Activity
Count the lines below that contain "under". Answer with the number alone.

Dataset excerpts
.....

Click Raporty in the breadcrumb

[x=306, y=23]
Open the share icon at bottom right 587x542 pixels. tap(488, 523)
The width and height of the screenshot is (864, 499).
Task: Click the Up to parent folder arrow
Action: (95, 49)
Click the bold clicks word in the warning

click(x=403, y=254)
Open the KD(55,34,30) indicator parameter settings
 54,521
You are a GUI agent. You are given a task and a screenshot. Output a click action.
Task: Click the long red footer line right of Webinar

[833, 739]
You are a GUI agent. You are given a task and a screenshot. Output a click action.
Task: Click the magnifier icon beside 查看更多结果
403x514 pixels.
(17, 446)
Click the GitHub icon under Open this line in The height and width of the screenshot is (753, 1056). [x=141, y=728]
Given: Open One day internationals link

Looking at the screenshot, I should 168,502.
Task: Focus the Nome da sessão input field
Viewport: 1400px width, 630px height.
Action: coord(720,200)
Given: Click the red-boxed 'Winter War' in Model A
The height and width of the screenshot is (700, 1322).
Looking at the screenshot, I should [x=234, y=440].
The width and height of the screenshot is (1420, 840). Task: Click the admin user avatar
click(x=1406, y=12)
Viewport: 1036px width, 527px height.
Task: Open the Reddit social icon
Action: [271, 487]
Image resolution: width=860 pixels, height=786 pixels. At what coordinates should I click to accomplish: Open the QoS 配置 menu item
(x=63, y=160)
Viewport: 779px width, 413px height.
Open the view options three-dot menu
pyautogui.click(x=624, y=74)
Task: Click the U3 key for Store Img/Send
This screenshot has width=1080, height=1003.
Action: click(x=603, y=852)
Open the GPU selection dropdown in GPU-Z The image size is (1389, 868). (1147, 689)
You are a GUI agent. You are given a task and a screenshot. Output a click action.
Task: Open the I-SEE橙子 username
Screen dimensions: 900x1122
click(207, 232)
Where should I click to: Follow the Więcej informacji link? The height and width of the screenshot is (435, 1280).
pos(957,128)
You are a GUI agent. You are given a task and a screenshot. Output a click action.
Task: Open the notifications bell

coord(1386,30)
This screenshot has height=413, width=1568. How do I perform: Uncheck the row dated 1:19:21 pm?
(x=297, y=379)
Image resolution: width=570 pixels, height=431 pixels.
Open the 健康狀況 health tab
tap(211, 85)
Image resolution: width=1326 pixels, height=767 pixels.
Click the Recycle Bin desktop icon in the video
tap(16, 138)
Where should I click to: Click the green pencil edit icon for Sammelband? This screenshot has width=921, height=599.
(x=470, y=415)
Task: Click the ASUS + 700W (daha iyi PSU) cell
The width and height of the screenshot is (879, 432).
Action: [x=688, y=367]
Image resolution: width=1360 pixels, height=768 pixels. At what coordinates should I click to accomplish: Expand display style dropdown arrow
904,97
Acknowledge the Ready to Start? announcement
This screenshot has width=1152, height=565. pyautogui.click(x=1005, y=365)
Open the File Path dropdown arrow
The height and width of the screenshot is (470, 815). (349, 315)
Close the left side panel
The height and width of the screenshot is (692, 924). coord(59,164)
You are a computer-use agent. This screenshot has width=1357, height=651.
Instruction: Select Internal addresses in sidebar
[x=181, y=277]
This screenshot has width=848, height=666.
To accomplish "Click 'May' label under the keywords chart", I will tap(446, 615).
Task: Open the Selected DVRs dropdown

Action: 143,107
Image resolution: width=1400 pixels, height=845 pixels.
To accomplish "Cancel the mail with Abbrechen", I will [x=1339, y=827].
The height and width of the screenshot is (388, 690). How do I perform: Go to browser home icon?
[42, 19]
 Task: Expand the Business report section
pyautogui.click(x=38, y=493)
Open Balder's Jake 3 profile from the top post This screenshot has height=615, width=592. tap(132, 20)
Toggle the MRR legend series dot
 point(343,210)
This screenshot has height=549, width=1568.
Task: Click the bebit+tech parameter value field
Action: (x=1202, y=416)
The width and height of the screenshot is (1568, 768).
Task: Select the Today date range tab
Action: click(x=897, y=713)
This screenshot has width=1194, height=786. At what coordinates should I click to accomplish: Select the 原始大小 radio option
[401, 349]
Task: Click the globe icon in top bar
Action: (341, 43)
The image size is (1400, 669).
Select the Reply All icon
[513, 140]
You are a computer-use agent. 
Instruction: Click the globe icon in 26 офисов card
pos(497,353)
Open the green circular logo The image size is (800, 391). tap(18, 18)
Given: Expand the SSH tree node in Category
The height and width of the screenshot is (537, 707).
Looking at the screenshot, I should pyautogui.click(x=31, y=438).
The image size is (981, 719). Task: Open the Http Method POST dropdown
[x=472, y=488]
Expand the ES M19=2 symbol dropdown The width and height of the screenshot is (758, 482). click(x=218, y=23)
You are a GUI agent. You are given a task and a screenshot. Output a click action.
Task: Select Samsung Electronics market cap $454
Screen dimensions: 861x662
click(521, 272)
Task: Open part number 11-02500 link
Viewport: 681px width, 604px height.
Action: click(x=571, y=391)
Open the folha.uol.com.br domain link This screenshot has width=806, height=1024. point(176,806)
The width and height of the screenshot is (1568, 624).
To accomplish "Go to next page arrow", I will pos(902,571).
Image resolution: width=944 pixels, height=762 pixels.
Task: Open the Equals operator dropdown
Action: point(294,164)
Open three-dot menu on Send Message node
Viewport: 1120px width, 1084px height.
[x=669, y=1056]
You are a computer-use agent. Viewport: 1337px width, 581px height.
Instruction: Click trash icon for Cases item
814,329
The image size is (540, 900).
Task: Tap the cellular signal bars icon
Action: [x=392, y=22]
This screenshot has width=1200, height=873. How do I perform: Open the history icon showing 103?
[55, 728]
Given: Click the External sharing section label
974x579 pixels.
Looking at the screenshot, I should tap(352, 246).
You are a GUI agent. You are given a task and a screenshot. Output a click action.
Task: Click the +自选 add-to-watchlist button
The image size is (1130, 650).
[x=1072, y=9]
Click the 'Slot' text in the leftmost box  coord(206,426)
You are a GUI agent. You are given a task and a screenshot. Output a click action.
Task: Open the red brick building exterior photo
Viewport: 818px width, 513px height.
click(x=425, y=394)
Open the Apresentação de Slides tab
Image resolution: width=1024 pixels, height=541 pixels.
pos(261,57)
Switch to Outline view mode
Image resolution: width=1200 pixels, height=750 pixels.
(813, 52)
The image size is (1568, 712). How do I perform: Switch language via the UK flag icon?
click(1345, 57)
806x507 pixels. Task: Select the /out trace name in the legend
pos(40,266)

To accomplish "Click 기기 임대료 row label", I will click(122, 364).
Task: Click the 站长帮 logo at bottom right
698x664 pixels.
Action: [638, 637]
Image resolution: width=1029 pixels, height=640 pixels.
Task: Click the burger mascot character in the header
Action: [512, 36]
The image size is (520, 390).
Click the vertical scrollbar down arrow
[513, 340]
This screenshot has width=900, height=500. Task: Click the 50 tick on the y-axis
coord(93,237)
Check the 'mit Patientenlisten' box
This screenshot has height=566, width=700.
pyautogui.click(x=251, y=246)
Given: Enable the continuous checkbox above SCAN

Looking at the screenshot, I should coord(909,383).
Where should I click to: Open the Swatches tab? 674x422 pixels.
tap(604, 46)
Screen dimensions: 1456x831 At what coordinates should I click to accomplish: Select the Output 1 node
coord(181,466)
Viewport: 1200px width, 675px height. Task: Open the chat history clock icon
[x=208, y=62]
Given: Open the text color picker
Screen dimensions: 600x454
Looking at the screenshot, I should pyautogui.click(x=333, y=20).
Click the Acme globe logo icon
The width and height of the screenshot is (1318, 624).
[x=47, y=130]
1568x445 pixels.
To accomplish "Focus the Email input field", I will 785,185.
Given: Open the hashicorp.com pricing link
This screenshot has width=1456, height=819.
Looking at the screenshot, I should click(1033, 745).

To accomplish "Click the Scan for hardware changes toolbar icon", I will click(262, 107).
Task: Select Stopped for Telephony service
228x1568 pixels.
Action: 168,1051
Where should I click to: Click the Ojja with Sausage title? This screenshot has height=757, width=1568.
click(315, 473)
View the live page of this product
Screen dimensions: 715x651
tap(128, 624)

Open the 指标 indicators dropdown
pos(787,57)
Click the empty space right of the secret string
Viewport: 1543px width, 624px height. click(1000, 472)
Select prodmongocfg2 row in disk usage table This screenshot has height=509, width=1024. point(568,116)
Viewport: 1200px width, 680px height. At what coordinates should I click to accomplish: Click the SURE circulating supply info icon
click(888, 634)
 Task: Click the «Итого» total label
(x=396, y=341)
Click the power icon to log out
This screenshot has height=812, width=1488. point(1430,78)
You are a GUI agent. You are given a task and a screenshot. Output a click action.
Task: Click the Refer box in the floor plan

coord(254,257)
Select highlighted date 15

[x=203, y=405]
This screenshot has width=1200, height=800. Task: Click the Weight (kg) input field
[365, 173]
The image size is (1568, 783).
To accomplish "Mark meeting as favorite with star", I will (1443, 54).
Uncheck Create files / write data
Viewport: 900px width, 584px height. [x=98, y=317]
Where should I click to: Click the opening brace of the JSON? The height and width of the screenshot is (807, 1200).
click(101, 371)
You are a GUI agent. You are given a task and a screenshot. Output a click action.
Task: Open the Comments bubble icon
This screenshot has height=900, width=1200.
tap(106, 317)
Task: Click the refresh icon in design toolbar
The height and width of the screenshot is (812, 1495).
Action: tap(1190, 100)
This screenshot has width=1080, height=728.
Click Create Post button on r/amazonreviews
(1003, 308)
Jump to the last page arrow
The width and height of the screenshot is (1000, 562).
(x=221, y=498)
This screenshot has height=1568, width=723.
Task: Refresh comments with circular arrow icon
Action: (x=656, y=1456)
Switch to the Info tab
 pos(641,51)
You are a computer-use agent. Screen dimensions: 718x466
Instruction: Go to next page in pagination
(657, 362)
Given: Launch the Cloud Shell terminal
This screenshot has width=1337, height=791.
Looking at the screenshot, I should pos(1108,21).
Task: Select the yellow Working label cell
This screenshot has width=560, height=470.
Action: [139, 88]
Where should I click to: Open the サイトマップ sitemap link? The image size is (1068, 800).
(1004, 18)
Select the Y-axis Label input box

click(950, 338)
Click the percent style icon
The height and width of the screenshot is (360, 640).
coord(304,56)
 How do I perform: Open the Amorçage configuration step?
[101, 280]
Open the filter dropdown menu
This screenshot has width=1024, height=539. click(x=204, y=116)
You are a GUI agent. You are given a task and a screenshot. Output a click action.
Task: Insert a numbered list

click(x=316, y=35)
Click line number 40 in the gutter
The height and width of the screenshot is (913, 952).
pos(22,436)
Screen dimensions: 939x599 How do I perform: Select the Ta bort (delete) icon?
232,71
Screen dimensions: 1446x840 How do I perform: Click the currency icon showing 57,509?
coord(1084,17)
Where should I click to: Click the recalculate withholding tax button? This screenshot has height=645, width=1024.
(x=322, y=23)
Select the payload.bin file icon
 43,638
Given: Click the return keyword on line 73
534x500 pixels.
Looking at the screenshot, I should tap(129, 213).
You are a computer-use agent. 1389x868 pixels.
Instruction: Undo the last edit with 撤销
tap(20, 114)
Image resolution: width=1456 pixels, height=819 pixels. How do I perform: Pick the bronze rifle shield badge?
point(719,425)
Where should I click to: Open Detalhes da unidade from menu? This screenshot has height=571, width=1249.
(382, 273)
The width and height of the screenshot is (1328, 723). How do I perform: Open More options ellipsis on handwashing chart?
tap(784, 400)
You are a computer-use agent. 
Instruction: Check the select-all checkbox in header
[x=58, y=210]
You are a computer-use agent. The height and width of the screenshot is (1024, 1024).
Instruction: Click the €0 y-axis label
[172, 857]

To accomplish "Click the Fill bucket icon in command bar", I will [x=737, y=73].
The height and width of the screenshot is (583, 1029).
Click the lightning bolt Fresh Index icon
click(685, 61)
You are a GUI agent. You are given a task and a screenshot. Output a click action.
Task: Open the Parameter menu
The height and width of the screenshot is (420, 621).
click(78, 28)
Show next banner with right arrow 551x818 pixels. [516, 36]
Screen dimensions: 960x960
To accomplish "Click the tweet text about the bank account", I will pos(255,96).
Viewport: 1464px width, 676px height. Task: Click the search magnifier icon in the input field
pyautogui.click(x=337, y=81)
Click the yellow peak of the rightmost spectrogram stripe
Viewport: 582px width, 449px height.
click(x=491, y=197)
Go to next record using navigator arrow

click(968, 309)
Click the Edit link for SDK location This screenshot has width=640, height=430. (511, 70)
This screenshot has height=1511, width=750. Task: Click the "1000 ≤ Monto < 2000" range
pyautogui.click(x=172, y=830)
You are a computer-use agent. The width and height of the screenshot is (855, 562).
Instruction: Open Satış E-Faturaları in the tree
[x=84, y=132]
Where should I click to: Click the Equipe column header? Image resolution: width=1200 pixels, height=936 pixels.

.....

Finished task
2